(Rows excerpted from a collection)

******************************

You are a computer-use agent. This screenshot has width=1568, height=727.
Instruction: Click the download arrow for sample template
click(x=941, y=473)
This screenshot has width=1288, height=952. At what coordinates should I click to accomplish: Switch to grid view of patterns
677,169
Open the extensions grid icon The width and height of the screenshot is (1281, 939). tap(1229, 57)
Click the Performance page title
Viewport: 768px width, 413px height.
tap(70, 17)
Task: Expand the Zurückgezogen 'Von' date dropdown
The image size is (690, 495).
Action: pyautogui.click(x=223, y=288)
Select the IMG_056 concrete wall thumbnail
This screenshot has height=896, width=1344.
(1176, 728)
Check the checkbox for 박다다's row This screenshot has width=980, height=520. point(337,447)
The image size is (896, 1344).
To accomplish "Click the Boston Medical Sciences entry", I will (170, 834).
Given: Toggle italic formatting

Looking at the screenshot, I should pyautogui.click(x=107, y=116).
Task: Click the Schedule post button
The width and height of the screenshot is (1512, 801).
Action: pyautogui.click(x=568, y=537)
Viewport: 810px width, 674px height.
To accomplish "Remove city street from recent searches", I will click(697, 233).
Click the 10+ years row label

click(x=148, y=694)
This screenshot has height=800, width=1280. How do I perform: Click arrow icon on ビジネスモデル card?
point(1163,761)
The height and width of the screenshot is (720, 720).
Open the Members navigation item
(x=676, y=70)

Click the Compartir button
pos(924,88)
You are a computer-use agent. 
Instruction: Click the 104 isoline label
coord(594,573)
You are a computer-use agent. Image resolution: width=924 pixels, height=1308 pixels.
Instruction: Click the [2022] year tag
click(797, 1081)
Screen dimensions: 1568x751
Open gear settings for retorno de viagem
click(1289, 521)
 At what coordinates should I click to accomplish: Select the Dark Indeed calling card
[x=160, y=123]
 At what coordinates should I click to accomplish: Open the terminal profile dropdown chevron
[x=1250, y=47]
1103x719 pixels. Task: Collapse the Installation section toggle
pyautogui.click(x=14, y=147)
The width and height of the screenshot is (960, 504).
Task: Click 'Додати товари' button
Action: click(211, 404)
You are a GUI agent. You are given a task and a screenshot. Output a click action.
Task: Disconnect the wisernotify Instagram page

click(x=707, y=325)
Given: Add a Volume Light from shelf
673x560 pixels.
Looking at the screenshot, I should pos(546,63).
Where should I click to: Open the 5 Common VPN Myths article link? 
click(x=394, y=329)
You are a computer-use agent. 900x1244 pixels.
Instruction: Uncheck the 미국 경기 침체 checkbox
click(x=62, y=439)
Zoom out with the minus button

******************************

**WRITTEN REQUEST**
Copy, word for word, the stretch of rows from the line containing "The image size is (896, 1344)." through the line containing "coord(594,573)", including both of those lines.

**RESPONSE TO THE TASK**
The image size is (896, 1344).
To accomplish "Click the Boston Medical Sciences entry", I will (170, 834).
Given: Toggle italic formatting

Looking at the screenshot, I should pyautogui.click(x=107, y=116).
Task: Click the Schedule post button
The width and height of the screenshot is (1512, 801).
Action: pyautogui.click(x=568, y=537)
Viewport: 810px width, 674px height.
To accomplish "Remove city street from recent searches", I will click(697, 233).
Click the 10+ years row label

click(x=148, y=694)
This screenshot has height=800, width=1280. How do I perform: Click arrow icon on ビジネスモデル card?
point(1163,761)
The height and width of the screenshot is (720, 720).
Open the Members navigation item
(x=676, y=70)

Click the Compartir button
pos(924,88)
You are a computer-use agent. 
Instruction: Click the 104 isoline label
coord(594,573)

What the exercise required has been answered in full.